» AUSZUG:
________________________________________
Der jetzige Premier ist als Wirtschaftsfachmann anerkannt, aber in der Partei nicht verankert. Die "alten Kämpfer" in der MSZP haben vor den Wahlen 2002 den reichen Banker Medgyessy - da sich keine andere Führungspersönlichkeit anbot, als Kompromisskandidaten der drei Partei-Fraktion gegen Orbán in den Kampf geschickt. Obwohl er - überraschend - den Rechtspopulisten Orbán übertrumpfen konnte, blieb Medgyessy innerhalb des Linken Lagers ein Fremdkörper. Er hat nämlich nach der Wende seiner sozialistischen politischen Heimat Ade gesagt und blieb bis heute Nicht-Parteimitglied. Seine vor der Realität diktierten Maßnahmen befolgen keine "sozialistische" Linie und werden daher von der Parteibasis argwöhnisch betrachtet. Da er aber jetzt sogar die Regierung über die Partei stellen möchte, ist Feuer am Dach.

Die Differenzen zwischen der größeren (Sozialisten) und der kleineren Regierungspartei, den "Freien Demokraten" (SZDSZ) sind vor allem in der Außenpolitik sichtbar geworden und halten weiter an. Ohne andere politische Gremien zu konsultieren hat Péter Medgyessy den Pro-Bush-Brief in der Irak-Frage der "Acht" unterzeichnet und damit seinen Außenminister (und wiedergewählten Sozialisten-Chef) László Kovács in eine peinliche Situation gebracht. Dieser in Moskau erzogene Diplomat mit Fingerspitzengefühl hat überaus geschickt bis dato nur die Vorteile, die sich aus der NATO-Mitgliedschaft für Ungarn ergaben, genützt, aber das Land vor den Pflichten weitestgehend durch diplomatische Tricks fern zu halten verstanden. Ungarn hat gezögert, dem US-Verbündeten die Überflugsrechte Richtung Bagdad zuzugestehen; hat klipp und klar Washington zu verstehen gegeben, dass es keine wie immer geartete militärische Hilfe im Kampf gegen Saddam zu stellen bereit sein wird und hat auch die Bitte, die diplomatischen Vertreter Iraks des Landes zu verweisen, negiert.
________________________________________
» ERFASSTE DATEN:
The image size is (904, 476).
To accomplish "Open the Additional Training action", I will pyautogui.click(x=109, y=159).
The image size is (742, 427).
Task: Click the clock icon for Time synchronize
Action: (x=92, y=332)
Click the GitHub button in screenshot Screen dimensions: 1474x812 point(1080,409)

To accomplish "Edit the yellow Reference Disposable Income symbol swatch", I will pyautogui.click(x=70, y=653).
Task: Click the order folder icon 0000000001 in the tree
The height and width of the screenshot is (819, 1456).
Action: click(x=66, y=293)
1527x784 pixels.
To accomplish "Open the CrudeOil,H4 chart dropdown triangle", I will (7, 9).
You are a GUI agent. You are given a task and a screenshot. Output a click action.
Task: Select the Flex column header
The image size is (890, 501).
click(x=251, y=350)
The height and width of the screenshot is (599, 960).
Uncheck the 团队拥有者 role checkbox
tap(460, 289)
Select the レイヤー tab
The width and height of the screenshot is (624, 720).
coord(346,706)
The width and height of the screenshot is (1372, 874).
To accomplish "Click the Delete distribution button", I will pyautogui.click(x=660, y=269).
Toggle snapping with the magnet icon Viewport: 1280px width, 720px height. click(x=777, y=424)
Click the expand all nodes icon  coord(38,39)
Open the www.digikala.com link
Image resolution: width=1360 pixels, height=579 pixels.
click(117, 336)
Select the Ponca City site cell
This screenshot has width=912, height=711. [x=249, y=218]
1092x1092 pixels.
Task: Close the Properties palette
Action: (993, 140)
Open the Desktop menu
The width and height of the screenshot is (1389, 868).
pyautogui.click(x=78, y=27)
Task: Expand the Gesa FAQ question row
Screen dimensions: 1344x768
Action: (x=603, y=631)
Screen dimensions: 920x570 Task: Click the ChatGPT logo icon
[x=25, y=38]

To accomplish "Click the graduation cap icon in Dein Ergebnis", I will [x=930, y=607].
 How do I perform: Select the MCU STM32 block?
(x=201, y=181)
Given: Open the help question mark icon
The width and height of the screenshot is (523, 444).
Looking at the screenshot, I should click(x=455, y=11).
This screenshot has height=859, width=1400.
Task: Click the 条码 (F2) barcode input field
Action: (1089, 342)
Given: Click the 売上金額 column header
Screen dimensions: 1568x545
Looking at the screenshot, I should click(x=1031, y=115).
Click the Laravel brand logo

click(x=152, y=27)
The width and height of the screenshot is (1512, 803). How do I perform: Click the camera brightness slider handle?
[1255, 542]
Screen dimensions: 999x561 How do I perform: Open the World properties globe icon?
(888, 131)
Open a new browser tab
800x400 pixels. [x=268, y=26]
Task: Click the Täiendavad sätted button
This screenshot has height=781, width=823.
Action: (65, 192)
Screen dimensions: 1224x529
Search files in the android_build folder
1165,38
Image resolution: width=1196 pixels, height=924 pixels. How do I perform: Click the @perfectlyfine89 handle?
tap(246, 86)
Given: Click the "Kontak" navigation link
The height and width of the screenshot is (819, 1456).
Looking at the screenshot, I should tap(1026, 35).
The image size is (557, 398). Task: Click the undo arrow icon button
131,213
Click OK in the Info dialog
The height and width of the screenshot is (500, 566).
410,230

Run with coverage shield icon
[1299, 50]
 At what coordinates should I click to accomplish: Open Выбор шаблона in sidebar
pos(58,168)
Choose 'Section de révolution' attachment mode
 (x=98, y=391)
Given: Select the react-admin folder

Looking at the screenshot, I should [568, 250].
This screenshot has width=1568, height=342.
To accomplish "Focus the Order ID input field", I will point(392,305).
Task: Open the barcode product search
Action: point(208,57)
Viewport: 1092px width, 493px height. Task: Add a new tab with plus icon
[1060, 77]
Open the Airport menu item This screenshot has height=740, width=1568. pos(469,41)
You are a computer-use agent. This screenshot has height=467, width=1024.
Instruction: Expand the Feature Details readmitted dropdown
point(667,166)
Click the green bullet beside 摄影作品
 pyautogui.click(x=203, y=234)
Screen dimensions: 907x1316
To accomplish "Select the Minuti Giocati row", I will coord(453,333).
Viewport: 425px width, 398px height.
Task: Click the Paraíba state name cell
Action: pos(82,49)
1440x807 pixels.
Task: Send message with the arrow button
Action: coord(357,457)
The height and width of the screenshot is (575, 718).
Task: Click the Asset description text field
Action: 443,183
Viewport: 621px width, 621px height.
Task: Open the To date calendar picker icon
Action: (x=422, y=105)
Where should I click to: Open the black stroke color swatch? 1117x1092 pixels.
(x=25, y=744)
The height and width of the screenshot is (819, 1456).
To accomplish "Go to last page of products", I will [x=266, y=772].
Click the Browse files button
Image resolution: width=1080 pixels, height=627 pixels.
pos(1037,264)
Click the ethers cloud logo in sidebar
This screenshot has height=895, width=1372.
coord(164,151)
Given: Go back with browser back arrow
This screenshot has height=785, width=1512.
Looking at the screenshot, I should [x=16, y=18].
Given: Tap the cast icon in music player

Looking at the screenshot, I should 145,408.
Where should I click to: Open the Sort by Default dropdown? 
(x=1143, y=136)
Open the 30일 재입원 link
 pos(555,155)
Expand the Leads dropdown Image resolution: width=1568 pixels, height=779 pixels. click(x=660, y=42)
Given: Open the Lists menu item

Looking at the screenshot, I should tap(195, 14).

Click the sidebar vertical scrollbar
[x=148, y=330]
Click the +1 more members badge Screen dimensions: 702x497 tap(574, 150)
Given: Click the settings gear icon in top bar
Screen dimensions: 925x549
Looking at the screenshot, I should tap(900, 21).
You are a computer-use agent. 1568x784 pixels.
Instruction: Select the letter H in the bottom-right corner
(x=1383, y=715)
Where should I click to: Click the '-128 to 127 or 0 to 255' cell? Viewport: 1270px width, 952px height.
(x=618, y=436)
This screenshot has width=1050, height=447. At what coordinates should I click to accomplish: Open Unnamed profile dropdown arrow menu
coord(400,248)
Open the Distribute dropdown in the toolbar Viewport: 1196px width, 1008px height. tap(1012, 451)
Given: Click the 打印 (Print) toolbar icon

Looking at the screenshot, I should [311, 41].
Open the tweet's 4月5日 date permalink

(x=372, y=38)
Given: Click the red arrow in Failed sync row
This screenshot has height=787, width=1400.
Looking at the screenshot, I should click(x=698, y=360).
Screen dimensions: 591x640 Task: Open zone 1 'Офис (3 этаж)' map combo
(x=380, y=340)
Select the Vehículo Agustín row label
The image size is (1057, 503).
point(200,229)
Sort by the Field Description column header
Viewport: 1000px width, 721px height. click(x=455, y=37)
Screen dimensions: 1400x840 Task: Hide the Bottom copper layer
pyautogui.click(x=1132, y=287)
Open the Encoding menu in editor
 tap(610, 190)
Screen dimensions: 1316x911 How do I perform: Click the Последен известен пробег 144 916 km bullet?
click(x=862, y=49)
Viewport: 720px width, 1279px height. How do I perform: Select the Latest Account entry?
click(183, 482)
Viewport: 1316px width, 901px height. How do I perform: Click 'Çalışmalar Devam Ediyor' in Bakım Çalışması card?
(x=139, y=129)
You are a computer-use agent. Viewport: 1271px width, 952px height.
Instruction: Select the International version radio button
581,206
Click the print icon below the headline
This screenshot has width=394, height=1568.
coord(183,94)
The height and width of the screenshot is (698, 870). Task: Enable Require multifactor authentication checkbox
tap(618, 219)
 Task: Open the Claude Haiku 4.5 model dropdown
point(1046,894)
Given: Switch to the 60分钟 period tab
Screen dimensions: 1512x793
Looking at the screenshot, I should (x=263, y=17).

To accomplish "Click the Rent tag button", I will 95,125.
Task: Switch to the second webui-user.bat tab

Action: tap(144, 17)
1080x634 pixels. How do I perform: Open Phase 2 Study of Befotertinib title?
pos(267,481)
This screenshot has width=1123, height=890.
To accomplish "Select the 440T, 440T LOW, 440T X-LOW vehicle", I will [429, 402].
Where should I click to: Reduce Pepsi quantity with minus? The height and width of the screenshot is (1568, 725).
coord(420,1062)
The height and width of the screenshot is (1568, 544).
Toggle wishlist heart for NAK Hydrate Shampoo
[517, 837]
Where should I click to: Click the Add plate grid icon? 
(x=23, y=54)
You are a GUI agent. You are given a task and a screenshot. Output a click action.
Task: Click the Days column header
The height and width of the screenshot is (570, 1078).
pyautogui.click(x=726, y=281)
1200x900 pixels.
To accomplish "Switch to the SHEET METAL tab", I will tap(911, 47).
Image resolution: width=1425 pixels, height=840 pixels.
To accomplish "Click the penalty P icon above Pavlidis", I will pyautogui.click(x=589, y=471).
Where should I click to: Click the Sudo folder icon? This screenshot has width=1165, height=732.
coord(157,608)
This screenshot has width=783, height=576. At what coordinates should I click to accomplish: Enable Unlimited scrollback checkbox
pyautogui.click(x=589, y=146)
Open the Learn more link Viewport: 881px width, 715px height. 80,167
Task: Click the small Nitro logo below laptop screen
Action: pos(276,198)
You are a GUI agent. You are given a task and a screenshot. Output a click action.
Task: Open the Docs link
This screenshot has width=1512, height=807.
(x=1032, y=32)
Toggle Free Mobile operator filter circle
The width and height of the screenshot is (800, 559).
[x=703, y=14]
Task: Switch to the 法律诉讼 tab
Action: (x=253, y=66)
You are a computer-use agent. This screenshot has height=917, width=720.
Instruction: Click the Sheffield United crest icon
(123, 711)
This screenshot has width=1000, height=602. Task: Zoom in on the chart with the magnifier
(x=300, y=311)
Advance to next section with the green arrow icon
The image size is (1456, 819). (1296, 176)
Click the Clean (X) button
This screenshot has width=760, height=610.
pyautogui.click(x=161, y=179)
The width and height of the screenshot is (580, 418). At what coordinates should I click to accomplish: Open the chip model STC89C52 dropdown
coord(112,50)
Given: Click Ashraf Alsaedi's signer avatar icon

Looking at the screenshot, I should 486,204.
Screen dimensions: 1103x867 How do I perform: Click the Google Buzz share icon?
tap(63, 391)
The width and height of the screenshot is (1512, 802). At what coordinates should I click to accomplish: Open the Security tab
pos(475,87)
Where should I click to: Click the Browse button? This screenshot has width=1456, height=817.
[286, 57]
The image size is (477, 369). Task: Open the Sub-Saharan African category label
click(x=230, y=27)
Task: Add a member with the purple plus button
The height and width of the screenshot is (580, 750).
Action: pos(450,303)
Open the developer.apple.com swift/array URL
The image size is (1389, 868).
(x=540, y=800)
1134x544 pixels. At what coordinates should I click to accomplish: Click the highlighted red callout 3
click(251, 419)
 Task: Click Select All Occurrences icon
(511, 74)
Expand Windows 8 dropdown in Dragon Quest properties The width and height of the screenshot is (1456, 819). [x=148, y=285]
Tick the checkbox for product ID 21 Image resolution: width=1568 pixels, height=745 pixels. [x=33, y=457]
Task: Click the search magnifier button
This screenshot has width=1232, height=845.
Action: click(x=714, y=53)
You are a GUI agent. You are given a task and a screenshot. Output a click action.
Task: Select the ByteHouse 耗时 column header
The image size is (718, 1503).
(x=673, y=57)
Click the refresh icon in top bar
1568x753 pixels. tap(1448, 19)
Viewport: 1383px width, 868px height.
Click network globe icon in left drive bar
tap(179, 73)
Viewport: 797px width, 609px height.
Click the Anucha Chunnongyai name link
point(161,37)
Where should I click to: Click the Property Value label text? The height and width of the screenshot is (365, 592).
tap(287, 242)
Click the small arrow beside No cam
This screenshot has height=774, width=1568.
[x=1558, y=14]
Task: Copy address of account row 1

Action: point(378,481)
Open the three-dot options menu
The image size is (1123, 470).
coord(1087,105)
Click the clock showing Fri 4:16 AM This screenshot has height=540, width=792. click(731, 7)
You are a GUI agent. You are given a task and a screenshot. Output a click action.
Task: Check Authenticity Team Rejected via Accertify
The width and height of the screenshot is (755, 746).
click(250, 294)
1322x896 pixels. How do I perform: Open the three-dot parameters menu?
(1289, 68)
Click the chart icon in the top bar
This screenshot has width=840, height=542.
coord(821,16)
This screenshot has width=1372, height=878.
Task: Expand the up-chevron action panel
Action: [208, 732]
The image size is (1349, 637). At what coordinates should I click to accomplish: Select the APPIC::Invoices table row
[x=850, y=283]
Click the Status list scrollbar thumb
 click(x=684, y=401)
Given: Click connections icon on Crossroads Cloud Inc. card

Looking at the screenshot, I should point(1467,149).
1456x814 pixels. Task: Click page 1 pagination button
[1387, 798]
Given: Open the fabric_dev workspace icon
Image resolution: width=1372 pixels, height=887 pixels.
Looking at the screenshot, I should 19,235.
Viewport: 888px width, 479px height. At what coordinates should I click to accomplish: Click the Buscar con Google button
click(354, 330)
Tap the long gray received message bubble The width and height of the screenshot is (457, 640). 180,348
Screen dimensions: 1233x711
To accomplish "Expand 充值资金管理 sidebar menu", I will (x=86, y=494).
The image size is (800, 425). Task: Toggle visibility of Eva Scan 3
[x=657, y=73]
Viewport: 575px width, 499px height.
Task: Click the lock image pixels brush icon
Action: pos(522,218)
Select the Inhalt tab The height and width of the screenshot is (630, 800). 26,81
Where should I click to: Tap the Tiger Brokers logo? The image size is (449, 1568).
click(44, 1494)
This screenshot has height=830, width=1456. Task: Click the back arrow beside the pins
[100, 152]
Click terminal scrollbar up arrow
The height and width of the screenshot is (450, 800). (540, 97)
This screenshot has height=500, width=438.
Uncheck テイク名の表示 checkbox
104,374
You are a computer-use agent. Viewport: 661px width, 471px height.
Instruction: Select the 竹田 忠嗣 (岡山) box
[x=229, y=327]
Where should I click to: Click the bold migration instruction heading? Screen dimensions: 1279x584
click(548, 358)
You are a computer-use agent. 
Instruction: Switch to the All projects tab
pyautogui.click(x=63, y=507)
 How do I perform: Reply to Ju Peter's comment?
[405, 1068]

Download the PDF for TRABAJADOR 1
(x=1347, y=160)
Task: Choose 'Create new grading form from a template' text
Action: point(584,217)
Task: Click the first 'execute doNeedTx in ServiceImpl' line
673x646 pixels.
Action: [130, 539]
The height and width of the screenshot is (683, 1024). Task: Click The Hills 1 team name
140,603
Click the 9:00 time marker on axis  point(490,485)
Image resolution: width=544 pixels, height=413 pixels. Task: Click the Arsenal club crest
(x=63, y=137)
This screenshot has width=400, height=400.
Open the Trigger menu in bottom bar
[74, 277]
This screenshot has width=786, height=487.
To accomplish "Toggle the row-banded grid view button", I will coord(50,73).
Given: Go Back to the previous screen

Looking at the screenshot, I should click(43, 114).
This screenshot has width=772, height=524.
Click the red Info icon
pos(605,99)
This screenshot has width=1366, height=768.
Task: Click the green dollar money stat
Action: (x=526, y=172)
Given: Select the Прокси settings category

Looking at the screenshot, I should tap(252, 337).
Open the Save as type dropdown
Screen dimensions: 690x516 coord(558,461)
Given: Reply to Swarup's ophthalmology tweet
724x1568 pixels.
________________________________________
» GENANNTES ZIEL 1: Vor welchen Wahlen schickten die „alten Kämpfer“ in der MSZP laut dem Auszug über Medgyessy ihn gegen Orbán in den Kampf?
» GENANNTES ZIEL 2:
Gib für jede der folgenden Aussagen an, ob sie mit dem Auszug über Medgyessy übereinstimmt, und belege deine Antwort mit einem wörtlichen Zitat daraus.
(a) Medgyessy ist bis heute Parteimitglied.
(b) László Kovács wurde in Moskau erzogen.
(c) Ungarn hat die diplomatischen Vertreter Iraks des Landes verwiesen.
» GENANNTES ZIEL 3: Schreibe den Auszug über Medgyessy im Anschluss an seinen letzten Satz weiter.
Die Daten sind eigenständiges Material und gehören nicht zum Auszug.

» ANTWORT 1: Vor den Wahlen 2002.

» ANTWORT 2:
(a) Nein: „blieb bis heute Nicht-Parteimitglied“
(b) Ja: „Dieser in Moskau erzogene Diplomat“
(c) Nein: „hat auch die Bitte, die diplomatischen Vertreter Iraks des Landes zu verweisen, negiert“

» ANTWORT 3:
Die Position des Regierungschefs ist auch innerhalb des Kabinetts erschüttert: Sein engster Mitarbeiter, Kabinettchef Elemér Kiss musste - nachdem er in eine Korruptionsaffäre verwickelt wurde - seinen Hut nehmen und auch der Staatssekretär für Kirchenfragen - ebenfalls ein persönlicher Günstling - wurde "gegangen".

Nachdem sich der Premier mit der Arbeit einer Reihe seiner Kabinettsmitglieder öffentlich unzufrieden zeigte, dürfte eine größere Regierungsumbildung in Vorbereitung sein. Als sicher gilt die Ablöse von Kultusminister Gábor Görgey, auch Sportminister György Jánosi scheint auf der Ablöseliste zu stehen, weiter gelten zwei vom Koalitionspartner gestellte Minister als "gefährdet".

Die letzten Meinungsumfragen zeigen, dass die Wähler, die sich vor einem Jahr von der Linken einiges erhofft hatten, ihre damalige Entscheidung bereits zu bereuen scheinen: Kein gutes Omen vor der Abstimmung über den Beitritt zu EU am 12. April. Die Zustimmung wird an das Slowenien-Votum nicht herankommen, über 70 Prozent der Wahlberechtigten lehnen die Pro-Bush-Aussage in der Irak-Frage des Regierungschefs empört ab und die Sozialisten als Partei haben seit Dezember fast 6 Prozent an Popularität verloren. Aber diese warnenden Anzeichen von Problemen wurden von den SP-Parteitag-Delegierten nicht zur Rede gebracht . . .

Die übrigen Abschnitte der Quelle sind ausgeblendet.